Hapag-Lloyd CEO Jansen: “Unsatisfactory results for us: now we focus on Strategy 2030 and the next steps of the merger with Zim”
Hamburg – The difficult weather conditions recorded between Europe and North America, combined with geopolitical tensions in the Middle East, have strongly impacted Hapag-Lloyd’s first quarter of 2026. The German shipping group closed the first three months of the year with results defined as “unsatisfactory”, penalized by the decline in freight rates and numerous operational disruptions along global supply chains. Between January and March, EBITDA stood at 494 million dollars, while EBIT fell into negative territory at -157 million dollars. The net loss reached 256 million dollars, highlighting a clear worsening compared to the same period in 2025.
“The first quarter of 2026 was unsatisfactory for us: supply chain disruptions caused by bad weather and pressure on freight rates led to significantly lower results.
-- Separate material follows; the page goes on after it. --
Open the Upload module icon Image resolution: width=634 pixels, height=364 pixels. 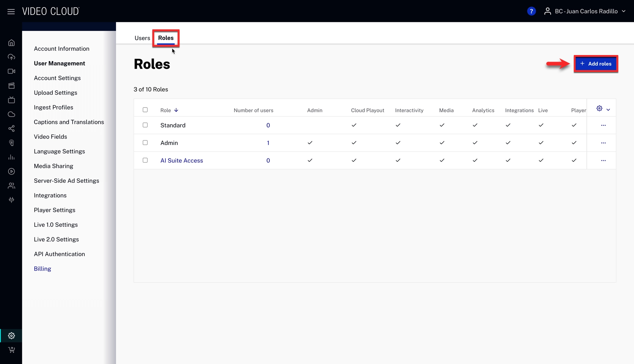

At the same time, our Gemini network demonstrated resilience even in difficult conditions, helping us maintain reliable service for customers. We will continue to focus on Strategy 2030 and the next steps of the merger with Zim, maintaining rigorous cost management in a still very volatile market,” said Rolf Habben Jansen, Chief Executive Officer of Hapag-Lloyd.
In the liner shipping sector, revenues decreased to 4.8 billion dollars mainly due to the reduction in the average freight rate, which fell to 1,330 dollars per teu compared to 1,471 dollars in the previous year. Transported volumes remained substantially stable at 3.2 million teu, but operations suffered significant slowdowns due to snow, frost and infrastructure problems that affected terminals and logistics connections in Europe and North America.
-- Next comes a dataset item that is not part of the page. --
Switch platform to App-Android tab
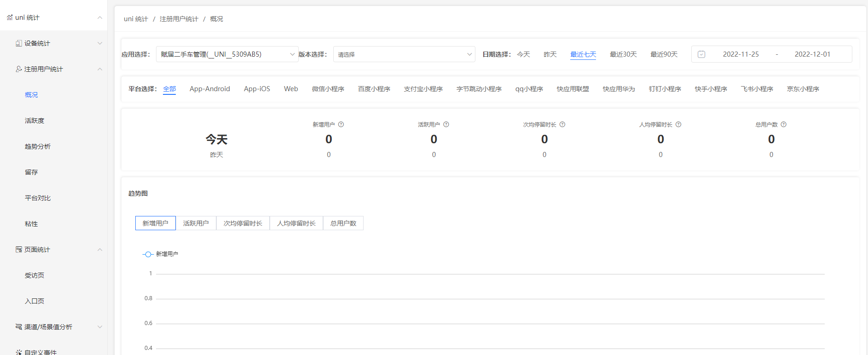This screenshot has width=868, height=355. (x=210, y=89)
Further weighing on traffic was also the blockade of the Strait of Hormuz, which caused discontinuities in maritime flows and greater market volatility.
Better results came from the Terminal & Infrastructure division, which increased revenues to 168 million dollars thanks to the consolidation of J M Baxi’s container activities and volume growth in India and Latin America. The segment’s EBIT was 18 million dollars.
For the full year 2026, Hapag-Lloyd maintains a cautious forecast, estimating EBITDA between 1.1 and 3.1 billion dollars and EBIT between -1.5 and 0.5 billion dollars, in a context that remains highly uncertain due to the volatility of freight rates and international geopolitical tensions.